Broadcom contributes its experience in manufacturing custom chips for large enterprise and cloud clients. The most likely scenario is that Jalapeño will initially be offered through OpenAI’s cloud infrastructure, but the press release does not rule out future direct access to the OEM market. Should that happen, providers of on-premise solutions—from banks to government agencies with strict data-sovereignty requirements—could consider integrating these accelerators into their own racks, provided they can purchase and manage them with their software stacks.

The missing piece for on-premise?

Organizations evaluating self-hosted LLM deployments today face a harsh reality: GPUs with sufficient VRAM are expensive, power-hungry, and often in short supply. An inference-optimized chip, if made available outside proprietary cloud circles, would open up new room for maneuver. For predictable workloads—internal virtual assistants, document analysis, process automation—Jalapeño’s claimed efficiency could lower the barrier to entry, reducing CapEx and simplifying thermal management in an enterprise data center.

Of course, unknowns remain: software support, compatibility with serving frameworks like vLLM or TGI, and the ability to handle different model sizes and quantization levels.

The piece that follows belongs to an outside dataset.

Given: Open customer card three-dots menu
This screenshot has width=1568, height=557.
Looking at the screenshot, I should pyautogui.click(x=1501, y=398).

A GPU can adapt to FP16, INT8, and optimized attention techniques with relative ease; an ASIC requires all of this to be planned at design time. The long-term roadmap announced by OpenAI and Broadcom suggests that subsequent generations will fill any gaps, but the first iteration deserves careful scrutiny.

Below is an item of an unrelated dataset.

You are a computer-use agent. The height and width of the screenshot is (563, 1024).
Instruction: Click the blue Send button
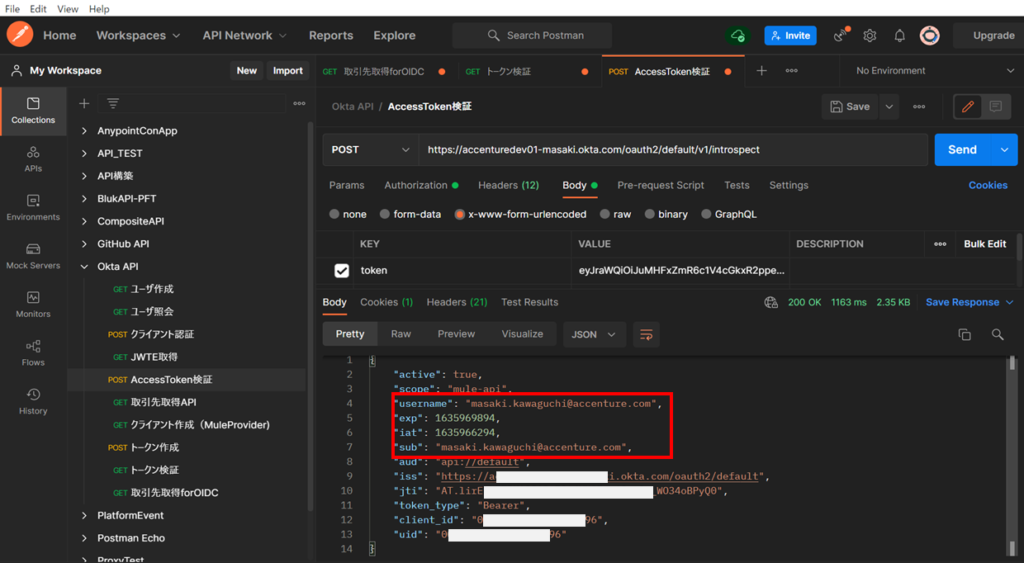[962, 150]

The bigger picture: the fragmentation of AI hardware

Jalapeño’s announcement fits into a well-established trend: the proliferation of specialized silicon for AI. NVIDIA maintains dominance with its GPUs and the recent Blackwell line, but startups like Groq and Cerebras push radically different architectures, while hyperscalers keep churning out proprietary chips. In this landscape, hardware choice increasingly becomes a long-term architectural decision that ties you to an ecosystem of tooling, drivers, and deployment pipelines.

For organizations that prioritize data sovereignty, the direction is clear: diversify suppliers and evaluate trade-offs with robust analytical tools. On AI-RADAR, the framework dedicated to on-premise deployments helps weigh exactly these variables, from per-token efficiency to software maturity.

In the meantime, the name Jalapeño—a chili pepper—suggests that OpenAI and Broadcom have no intention of going unnoticed. The challenge is serving planetary-scale inference without burning through costs. And for those following the self-hosting path, it is a signal not to be ignored.